Galdós has said that the three great evils which afflict Spain to-day are the power of the Church, caciquismo or political bossism, and la frescura nacional or brazen indifference to need of improvement. All three he tried to combat. In spite of the common belief, however, his plays—thesis plays as they nearly all are in one way or another—seldom attack these evils directly. Caciquismo is an issue only in Mariucha and Alma y vida, and in them occupies no more than a niche in the background. Sloth and degeneracy are a more frequent butt, and Voluntad, Mariucha, La de San Quintín, and, in less degree, La loca de la casa, hold up to scorn the indolent members of the bourgeoisie or aristocracy, and spur them into action. From this motive, perhaps, Galdós devoted so much space to domestic finance. The often made comparison with Balzac holds good also in the fluency with which he handled complicated money transactions on paper, and in the business embarrassment which overtook him in real life. He had a lurking affection for a spendthrift: witness Pedro Minio and El tacaño Salomón.

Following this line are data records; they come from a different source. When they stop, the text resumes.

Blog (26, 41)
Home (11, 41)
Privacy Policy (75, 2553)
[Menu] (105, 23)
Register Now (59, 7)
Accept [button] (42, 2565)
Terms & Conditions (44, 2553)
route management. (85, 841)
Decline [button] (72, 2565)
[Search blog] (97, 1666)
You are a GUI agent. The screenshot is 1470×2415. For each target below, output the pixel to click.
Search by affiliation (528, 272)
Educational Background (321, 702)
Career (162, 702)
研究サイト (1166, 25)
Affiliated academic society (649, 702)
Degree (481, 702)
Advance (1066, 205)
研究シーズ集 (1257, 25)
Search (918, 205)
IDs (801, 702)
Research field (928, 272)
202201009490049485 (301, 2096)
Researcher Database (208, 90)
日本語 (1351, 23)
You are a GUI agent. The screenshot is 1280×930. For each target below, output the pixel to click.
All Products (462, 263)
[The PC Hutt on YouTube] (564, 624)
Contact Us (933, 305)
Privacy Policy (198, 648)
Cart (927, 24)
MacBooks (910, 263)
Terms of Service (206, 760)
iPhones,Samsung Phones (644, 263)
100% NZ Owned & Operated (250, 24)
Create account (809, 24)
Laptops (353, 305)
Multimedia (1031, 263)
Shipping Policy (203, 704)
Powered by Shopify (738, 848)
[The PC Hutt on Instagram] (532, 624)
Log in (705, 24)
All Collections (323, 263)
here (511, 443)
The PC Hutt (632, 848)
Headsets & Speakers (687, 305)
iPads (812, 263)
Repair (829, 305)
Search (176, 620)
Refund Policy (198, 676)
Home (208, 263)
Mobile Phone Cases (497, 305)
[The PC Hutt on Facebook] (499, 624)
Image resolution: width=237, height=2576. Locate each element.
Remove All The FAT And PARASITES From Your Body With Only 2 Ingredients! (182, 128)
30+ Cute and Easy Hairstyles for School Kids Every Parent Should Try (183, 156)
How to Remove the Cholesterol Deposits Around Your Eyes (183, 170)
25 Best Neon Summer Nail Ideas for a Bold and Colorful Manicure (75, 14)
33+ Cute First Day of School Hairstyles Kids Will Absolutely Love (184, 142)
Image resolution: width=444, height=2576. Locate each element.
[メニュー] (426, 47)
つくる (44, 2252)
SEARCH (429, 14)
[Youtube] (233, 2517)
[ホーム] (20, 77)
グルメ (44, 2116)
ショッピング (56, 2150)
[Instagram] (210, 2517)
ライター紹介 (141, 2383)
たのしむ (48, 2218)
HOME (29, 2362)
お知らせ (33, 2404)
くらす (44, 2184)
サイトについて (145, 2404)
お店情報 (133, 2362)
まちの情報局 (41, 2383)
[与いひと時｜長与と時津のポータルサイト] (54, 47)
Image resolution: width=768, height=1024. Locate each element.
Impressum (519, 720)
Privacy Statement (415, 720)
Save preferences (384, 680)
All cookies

Against the organization of the Catholic Church Galdós harbored intense feeling, yet he never displayed the bitterness which clericals are wont to impute to him. In view of his flaming zeal to remedy the backwardness of Spain, a zeal so great as to force him into politics, which he detested, Galdós' moderation is noteworthy. The dramas in which the clerical question appears are Electra, and Casandra. Doña Perfecta attacks, not the Church, but religious fanaticism, just as La fiera and Sor Simona attack political fanaticism; and the dramatist is so far from showing bias that he allows each side to appear in its own favorable light. Thus, in Casandra, Doña Juana, the bigot, is a more attractive figure personally than the greedy heirs. Doña Perfecta gives the impression of an inevitable tragic conflict between two stages of culture, rather than of a murder instigated by the malice of any one person. One can even detect a growing feeling of kindliness toward the clergy themselves: there was a time when Galdós would not have chosen a priest to be the good angel of his lovers, as he did in Mariucha.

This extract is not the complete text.